The changing face of international politics in Asia at that time also appears to have reduced the strategic importance of Okinawa to the U.S. military.

The U.S. began moving toward returning Okinawa after the election in 1968 of Nixon, who called for a reduction of U.S. forces in Vietnam, according to Gabe.

Between around 1968 and early 1969, U.S. bombers frequently departed for Vietnam from Okinawa, but as aerial bombing proved to be ineffective, the U.S. military began to ease its stance on Okinawa, he said. In early 1972, Nixon declared that the U.S. military would pull out of Vietnam.

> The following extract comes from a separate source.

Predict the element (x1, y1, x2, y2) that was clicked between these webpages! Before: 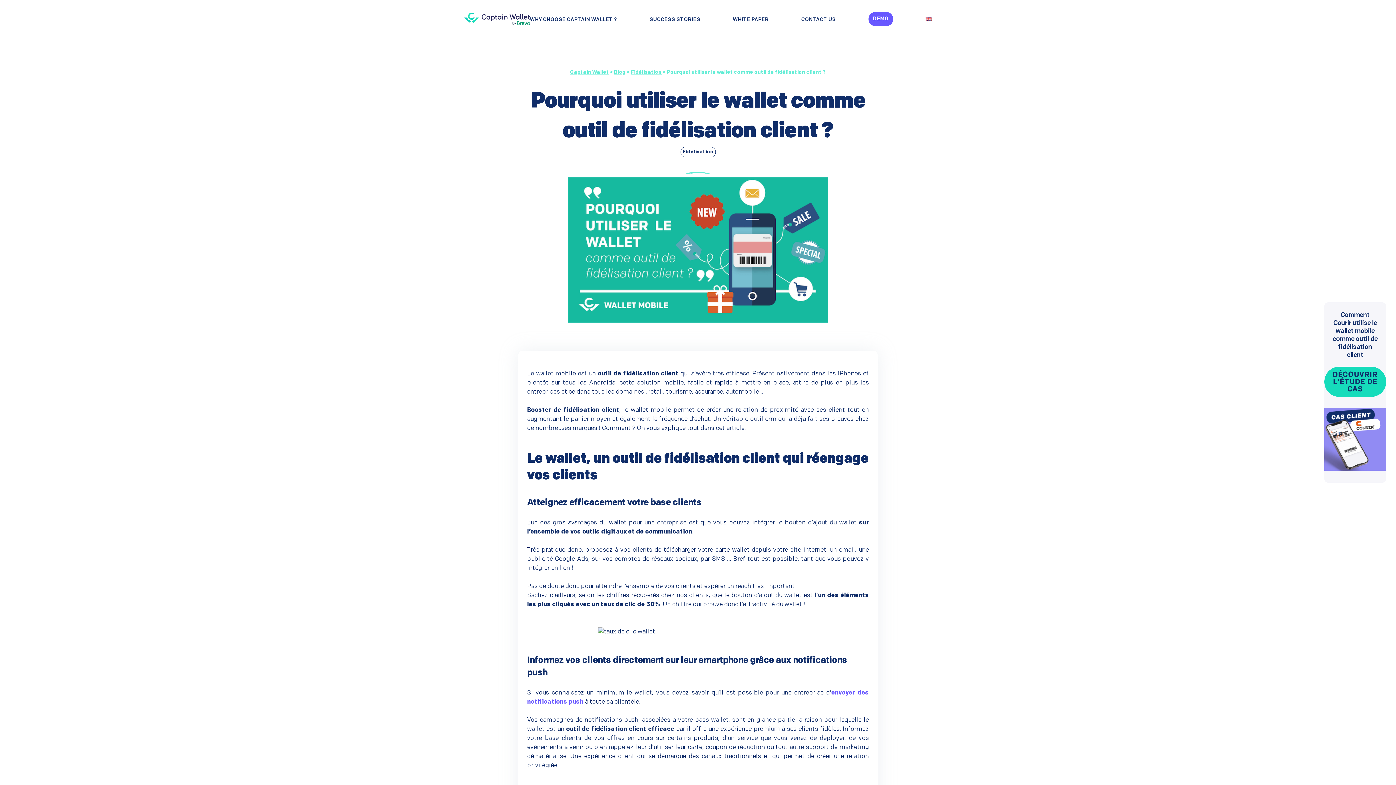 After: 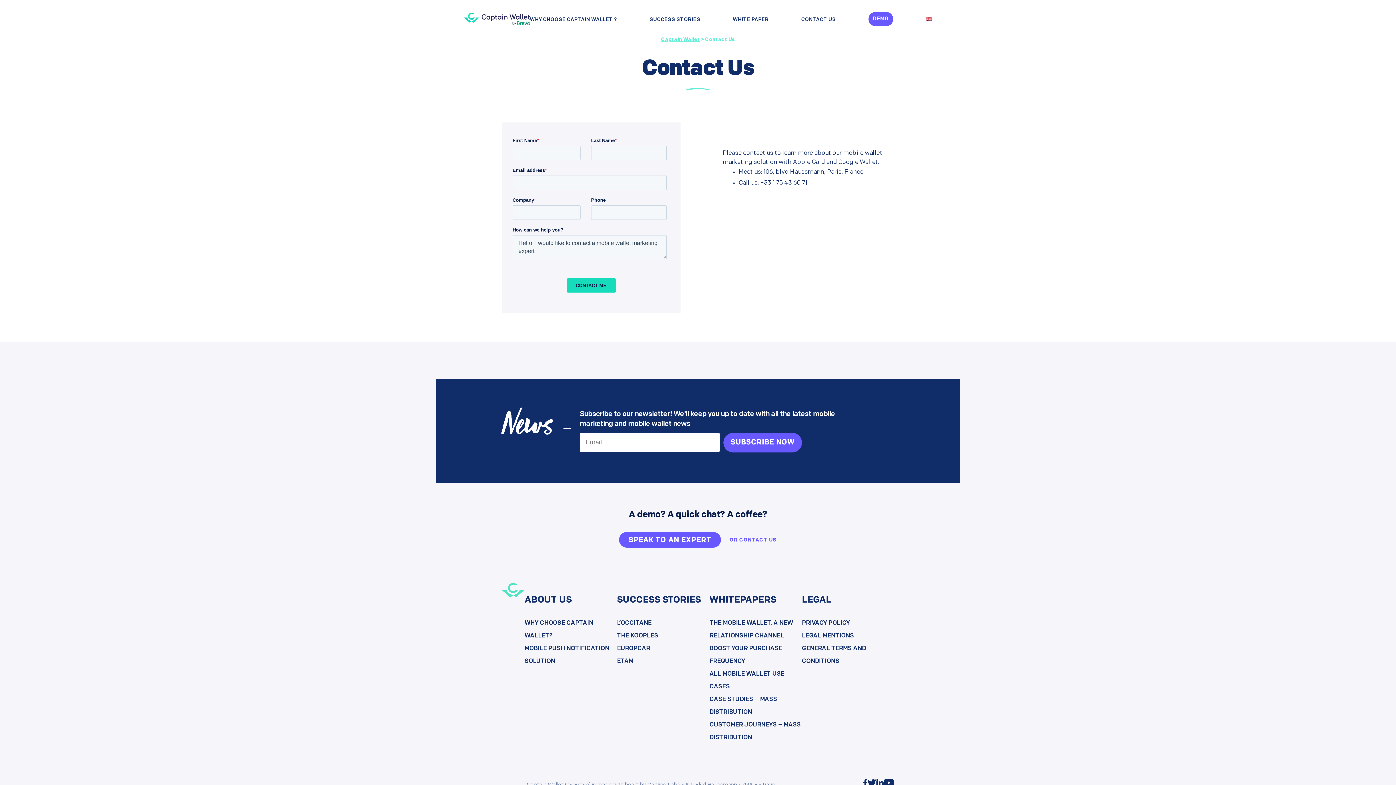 Action: label: CONTACT US bbox: (801, 12, 836, 27)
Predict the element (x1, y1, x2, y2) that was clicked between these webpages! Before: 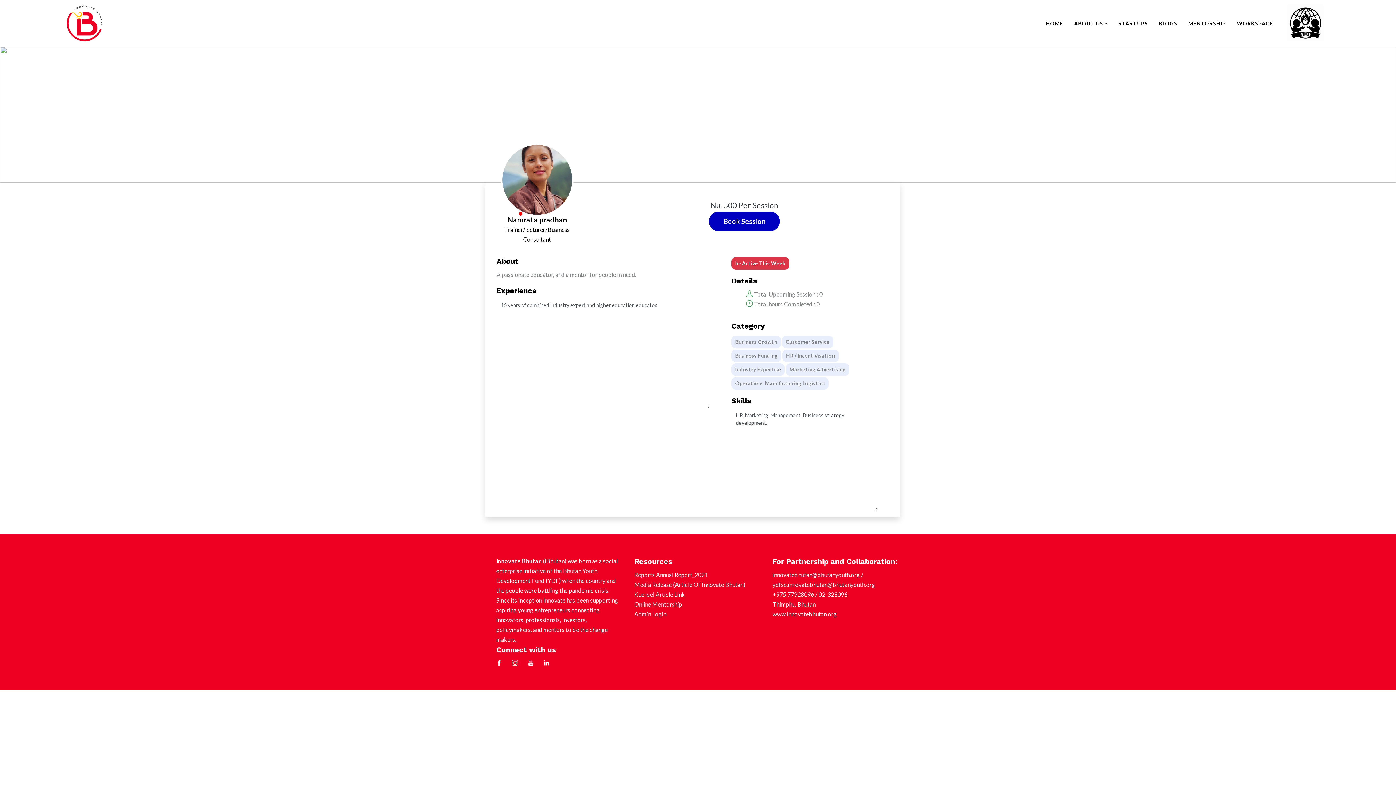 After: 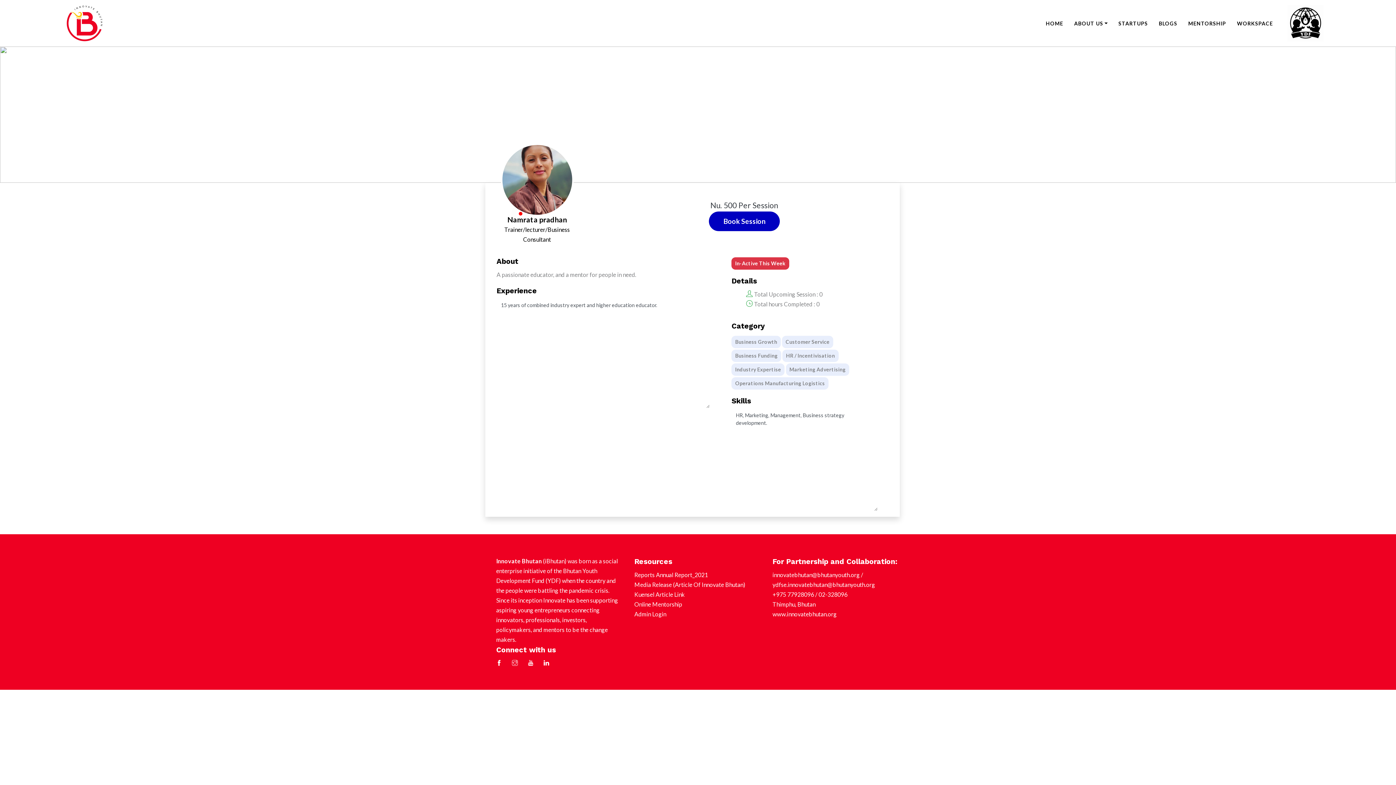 Action: bbox: (543, 660, 555, 666)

Documents dated prior to 1968 confirm Gabe’s account.

In 1967, then Prime Minister Sato and President Lyndon Johnson agreed to keep the problem under joint review.

Johnson said he understood Sato’s interest in agreeing on a reversion date within a few years.

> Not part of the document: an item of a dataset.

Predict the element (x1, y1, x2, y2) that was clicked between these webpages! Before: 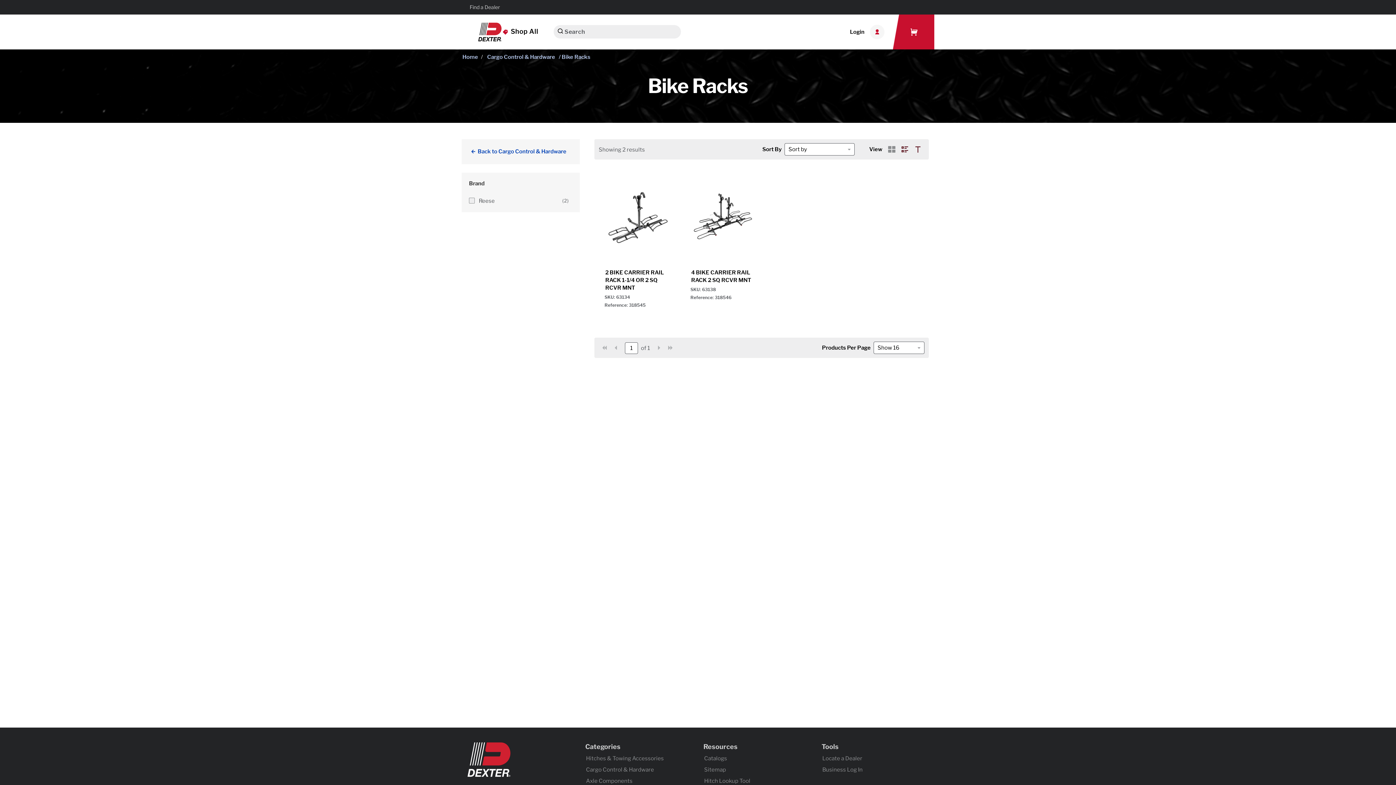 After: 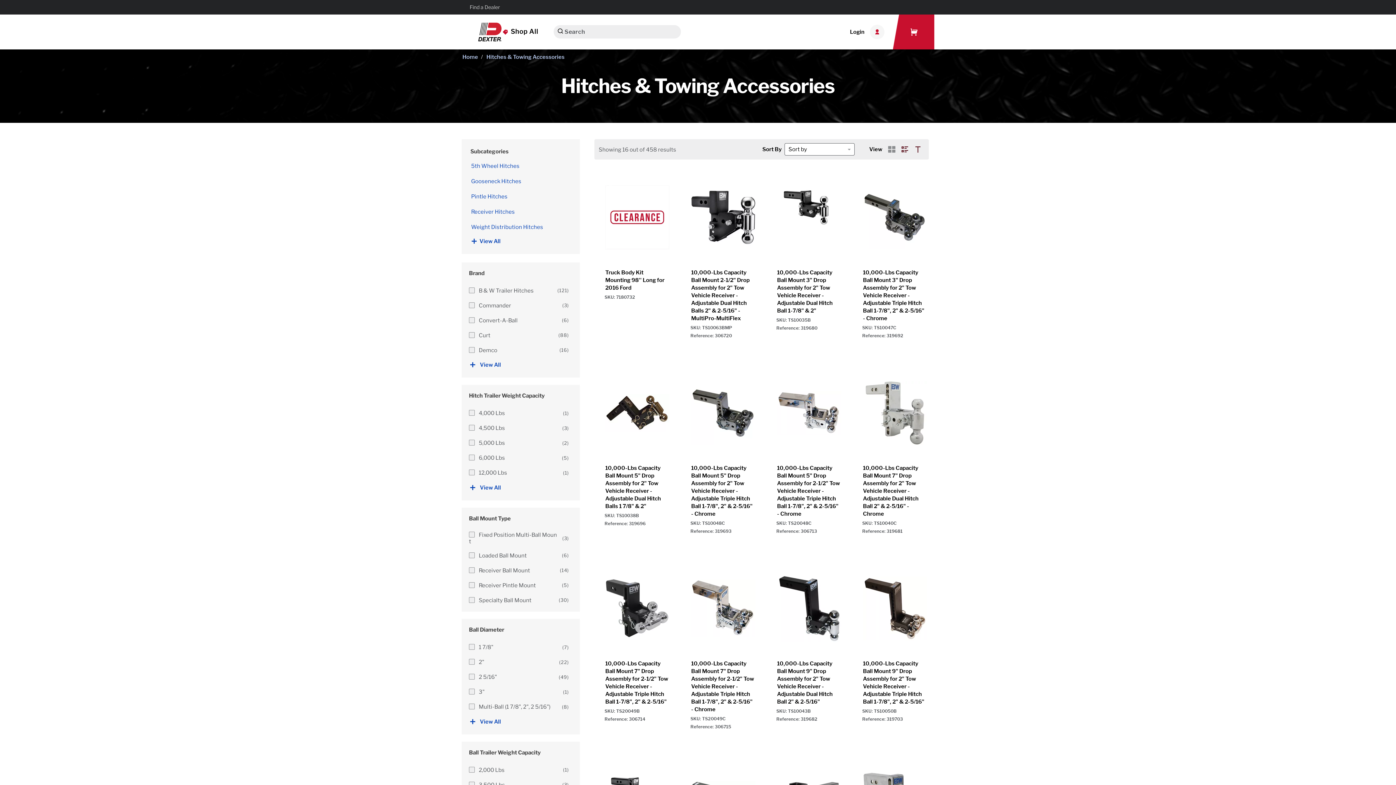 Action: bbox: (585, 754, 664, 762) label: Hitches & Towing Accessories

However, at that meeting, according to a document later declassified by the U.S. State Department, “the Japanese were advised, more confidentially, that due to the U.S. 1968 election and Vietnam, the U.S. government was unable to give an answer on Okinawa before 1969 at the earliest and that there were both problems of military (e.g. nuclear) requirements and congressional opposition to deal with.”

The U.S. finds a new friend

Yanai, now a professor of law at Chuo University, pointed out that the U.S. rapprochement with China in the early 1970s may also have influenced the U.S. decision at that time.

Henry Kissinger made a surprise visit to China in 1971 as a special envoy of Nixon, paving the way for Nixon’s visit there the following year.

At the time, Japan was unaware of the U.S. policy shift, Yanai said, adding that it is possible that the U.S. was already moving to improve relations with China simultaneously with talks on the Okinawa reversion to Japan.

“In retrospect, the U.S. must have already been aiming to improve ties with China, and it is also related to the end of the Vietnam War,” he said.

“Though the Cold War was still continuing at that time, the underlying international situation surrounding Okinawa was moving in such a direction (of detente).”

As a result, Nixon and Sato reached an agreement in November 1969 to work toward the reversion of Okinawa to Japan by as early as 1972.

Conditional return

According to Yanai, Japan’s policy throughout the negotiations was to win back Okinawa without nuclear weapons and at the so-called homeland level, meaning the U.S. bases on Okinawa would be restricted to the same level as those on the mainland, as outlined in the Japan-U.S. Security Treaty.

The U.S. agreed to reduce the number of bases within about 1 1/2 years of the 1969 agreement. All nuclear weapons were removed from Okinawa when it was returned to Japan in 1972.

In return, the Japanese government shouldered the $320 million in reversion costs, including the transferal of U.S. assets in Okinawa to Japan and the removal of nuclear weapons.

“Considering the removal of nuclear weapons from Okinawa, we made a highly political decision of paying $320 million to the U.S.,” Yanai said.

Sakurai, who was transferred to the Naha office of the Okinawa Development Agency immediately after the reversion, said various opinion polls at the time showed that the jubilant locals were most happy about the fact that they no longer needed a passport to visit the mainland.

“Many people don’t realize it, but Japan was also a nation divided into two by the tragedy of history,” Sakurai said.